Stored data
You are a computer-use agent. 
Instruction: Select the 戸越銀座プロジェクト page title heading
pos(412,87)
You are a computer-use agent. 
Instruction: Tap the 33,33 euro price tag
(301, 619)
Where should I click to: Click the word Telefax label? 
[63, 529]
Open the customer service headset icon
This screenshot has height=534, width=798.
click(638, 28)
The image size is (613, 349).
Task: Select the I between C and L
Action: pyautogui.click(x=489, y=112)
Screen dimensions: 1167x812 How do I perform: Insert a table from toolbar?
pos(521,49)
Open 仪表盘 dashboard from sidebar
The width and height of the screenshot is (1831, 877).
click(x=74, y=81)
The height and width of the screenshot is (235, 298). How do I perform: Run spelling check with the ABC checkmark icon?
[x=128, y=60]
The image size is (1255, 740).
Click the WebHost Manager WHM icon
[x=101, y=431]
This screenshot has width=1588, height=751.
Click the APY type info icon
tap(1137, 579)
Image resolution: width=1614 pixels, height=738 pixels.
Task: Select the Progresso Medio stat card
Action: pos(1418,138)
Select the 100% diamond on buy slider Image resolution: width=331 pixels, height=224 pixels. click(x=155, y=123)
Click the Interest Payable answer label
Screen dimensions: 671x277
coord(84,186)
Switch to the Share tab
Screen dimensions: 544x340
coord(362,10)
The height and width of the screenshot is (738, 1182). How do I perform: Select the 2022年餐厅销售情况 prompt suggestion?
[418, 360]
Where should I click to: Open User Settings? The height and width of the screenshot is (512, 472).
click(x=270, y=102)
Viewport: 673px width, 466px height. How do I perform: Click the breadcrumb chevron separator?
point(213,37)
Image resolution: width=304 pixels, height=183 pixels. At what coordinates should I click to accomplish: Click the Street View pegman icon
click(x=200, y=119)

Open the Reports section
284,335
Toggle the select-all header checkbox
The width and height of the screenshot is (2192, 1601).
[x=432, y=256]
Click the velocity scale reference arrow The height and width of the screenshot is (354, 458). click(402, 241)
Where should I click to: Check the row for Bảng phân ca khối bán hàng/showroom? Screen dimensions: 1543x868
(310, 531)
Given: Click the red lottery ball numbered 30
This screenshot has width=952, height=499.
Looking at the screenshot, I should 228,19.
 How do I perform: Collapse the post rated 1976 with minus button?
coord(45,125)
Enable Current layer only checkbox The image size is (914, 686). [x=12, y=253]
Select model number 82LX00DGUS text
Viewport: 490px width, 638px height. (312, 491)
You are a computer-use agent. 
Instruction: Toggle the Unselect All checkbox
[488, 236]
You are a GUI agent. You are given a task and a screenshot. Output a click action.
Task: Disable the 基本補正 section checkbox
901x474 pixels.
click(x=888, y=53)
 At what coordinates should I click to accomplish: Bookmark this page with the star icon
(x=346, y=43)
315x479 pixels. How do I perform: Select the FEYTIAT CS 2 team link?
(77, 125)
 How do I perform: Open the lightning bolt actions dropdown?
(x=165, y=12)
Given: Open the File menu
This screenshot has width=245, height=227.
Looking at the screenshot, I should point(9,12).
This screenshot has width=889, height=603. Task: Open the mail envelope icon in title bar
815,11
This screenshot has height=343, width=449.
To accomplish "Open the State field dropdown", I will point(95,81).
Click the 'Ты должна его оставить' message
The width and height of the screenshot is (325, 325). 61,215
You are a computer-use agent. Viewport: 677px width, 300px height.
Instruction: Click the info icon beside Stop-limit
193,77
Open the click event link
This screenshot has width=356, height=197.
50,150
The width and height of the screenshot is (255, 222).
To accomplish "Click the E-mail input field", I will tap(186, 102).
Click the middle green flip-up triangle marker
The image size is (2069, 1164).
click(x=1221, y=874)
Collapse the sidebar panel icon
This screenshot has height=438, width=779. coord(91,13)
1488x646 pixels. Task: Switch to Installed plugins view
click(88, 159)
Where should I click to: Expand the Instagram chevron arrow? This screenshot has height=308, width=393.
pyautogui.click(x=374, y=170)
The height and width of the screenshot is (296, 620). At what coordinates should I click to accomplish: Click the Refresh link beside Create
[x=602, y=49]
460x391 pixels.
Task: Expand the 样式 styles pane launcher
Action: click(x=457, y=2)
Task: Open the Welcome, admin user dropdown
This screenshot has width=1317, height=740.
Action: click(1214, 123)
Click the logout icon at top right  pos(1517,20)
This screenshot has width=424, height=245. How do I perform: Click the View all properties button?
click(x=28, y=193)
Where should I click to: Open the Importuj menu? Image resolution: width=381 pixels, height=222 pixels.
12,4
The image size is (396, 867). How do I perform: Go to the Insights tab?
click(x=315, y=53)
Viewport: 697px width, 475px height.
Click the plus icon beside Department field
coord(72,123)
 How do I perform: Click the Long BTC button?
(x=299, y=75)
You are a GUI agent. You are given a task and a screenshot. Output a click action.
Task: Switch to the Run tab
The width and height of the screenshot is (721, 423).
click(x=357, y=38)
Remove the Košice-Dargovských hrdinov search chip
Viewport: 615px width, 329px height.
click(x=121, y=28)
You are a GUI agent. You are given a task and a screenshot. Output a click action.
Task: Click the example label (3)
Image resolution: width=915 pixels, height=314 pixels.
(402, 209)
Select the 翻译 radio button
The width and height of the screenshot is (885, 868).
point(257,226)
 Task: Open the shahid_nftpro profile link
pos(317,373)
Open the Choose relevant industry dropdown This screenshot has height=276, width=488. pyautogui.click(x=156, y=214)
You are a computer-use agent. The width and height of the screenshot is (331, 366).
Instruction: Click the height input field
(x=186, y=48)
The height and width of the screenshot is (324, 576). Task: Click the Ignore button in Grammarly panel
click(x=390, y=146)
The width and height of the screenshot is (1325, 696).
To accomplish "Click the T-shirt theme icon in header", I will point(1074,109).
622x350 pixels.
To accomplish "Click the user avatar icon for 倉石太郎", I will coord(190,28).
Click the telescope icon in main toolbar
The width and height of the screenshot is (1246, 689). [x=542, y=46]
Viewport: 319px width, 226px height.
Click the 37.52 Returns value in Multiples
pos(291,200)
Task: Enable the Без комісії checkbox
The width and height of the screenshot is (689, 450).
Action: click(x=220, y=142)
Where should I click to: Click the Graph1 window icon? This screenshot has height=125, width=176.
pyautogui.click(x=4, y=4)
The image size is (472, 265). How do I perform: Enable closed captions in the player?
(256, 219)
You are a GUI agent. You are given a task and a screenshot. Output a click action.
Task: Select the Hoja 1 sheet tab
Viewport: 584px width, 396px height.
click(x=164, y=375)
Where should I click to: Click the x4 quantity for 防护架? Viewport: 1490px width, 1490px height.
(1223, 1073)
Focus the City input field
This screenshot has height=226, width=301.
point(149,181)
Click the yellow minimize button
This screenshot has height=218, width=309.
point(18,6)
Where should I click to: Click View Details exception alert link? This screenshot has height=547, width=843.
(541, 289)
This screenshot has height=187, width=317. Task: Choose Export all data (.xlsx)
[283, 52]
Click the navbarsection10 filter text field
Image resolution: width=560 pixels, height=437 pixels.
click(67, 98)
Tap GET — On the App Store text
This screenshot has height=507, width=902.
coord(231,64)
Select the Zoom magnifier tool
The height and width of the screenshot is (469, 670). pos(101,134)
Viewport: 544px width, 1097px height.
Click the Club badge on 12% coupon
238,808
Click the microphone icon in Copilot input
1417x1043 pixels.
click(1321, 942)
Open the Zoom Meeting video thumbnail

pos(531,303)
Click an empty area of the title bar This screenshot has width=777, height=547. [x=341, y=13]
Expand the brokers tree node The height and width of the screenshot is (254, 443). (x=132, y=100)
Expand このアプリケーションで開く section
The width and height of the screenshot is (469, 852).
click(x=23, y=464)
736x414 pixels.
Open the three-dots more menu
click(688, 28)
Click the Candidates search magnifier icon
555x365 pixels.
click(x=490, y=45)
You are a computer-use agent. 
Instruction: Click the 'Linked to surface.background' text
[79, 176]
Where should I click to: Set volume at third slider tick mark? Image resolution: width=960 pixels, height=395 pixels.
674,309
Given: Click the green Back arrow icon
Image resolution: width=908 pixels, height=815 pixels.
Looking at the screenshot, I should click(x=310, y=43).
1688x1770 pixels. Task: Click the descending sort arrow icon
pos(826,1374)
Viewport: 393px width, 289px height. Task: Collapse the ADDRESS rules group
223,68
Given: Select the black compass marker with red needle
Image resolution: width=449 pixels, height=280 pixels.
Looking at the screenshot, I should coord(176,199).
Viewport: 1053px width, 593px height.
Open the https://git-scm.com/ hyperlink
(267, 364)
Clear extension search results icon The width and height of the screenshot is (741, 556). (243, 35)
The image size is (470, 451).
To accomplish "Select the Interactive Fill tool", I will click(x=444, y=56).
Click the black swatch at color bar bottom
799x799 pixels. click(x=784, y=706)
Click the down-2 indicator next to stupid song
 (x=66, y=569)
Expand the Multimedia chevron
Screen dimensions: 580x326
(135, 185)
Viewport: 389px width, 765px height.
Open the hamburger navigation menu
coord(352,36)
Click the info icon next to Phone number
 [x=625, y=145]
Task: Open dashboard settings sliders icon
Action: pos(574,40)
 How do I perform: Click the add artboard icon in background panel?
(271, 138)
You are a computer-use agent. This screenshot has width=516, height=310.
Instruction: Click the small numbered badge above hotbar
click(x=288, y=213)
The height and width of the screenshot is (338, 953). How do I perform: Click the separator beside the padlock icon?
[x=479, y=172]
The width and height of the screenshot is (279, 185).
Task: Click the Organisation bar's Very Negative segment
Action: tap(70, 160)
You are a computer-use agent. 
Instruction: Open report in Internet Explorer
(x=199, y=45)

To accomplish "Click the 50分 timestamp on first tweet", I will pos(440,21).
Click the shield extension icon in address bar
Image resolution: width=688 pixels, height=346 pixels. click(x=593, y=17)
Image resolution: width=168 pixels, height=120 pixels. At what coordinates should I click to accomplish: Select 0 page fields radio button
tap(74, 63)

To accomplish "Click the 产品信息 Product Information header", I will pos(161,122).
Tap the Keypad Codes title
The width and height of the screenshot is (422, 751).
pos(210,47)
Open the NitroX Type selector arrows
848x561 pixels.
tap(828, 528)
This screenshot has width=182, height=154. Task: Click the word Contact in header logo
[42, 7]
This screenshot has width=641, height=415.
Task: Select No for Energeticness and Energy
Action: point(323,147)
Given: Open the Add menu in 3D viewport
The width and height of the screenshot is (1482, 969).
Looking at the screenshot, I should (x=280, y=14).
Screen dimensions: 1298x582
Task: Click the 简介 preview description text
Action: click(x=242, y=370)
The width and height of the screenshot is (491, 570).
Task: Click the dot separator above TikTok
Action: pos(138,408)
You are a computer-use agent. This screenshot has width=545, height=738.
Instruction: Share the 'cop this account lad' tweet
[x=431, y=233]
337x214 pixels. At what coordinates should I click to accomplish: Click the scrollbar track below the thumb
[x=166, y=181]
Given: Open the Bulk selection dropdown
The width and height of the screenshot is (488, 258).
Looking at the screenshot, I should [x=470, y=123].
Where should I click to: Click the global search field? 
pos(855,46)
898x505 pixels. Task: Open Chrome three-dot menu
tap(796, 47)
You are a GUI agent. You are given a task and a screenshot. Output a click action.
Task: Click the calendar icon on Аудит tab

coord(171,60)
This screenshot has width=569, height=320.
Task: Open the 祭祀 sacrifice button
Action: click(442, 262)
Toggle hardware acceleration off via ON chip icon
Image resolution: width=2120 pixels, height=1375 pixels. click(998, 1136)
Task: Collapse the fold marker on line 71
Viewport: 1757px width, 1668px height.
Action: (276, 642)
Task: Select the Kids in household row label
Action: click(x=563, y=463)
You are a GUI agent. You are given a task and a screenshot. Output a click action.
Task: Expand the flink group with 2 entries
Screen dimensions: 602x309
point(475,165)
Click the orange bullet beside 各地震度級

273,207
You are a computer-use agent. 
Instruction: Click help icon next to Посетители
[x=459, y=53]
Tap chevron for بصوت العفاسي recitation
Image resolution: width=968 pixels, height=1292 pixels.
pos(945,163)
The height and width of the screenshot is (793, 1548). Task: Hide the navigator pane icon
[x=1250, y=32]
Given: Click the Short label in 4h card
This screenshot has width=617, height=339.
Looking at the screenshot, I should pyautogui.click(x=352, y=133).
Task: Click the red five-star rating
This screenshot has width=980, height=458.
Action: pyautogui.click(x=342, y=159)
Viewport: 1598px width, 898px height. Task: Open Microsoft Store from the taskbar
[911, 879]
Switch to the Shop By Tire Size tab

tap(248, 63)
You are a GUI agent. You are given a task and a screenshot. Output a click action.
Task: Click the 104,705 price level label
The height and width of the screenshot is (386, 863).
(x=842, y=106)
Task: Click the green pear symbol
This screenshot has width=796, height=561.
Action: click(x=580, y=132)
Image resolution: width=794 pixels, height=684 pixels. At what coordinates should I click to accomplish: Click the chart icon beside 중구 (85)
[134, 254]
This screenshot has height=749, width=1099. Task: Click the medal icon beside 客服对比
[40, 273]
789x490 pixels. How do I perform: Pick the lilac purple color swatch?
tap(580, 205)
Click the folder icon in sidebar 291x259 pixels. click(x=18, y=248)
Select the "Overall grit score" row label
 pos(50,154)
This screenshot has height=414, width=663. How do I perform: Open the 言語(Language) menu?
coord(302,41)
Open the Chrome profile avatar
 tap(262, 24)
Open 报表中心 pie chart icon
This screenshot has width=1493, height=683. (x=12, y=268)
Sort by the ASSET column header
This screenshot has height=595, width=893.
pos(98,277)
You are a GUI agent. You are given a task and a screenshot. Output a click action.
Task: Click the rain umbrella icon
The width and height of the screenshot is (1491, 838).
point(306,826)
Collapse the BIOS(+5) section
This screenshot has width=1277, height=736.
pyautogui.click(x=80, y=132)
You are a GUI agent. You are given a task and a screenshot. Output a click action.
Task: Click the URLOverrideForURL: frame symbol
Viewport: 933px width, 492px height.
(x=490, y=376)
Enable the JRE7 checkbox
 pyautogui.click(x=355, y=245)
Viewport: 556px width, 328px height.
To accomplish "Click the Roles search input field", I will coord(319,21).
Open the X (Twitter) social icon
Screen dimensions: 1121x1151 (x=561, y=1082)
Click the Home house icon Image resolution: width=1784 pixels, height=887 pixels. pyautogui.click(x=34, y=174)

**TASK STATEMENT**
Retype the entries above word for word, starting with the line that contains "The image size is (472, 265)." and going on through the line that contains "point(18,6)".

**ANSWER BELOW**
The image size is (472, 265). How do I perform: Enable closed captions in the player?
(256, 219)
You are a GUI agent. You are given a task and a screenshot. Output a click action.
Task: Select the Hoja 1 sheet tab
Viewport: 584px width, 396px height.
click(x=164, y=375)
Where should I click to: Click the x4 quantity for 防护架? Viewport: 1490px width, 1490px height.
(1223, 1073)
Focus the City input field
This screenshot has height=226, width=301.
point(149,181)
Click the yellow minimize button
This screenshot has height=218, width=309.
point(18,6)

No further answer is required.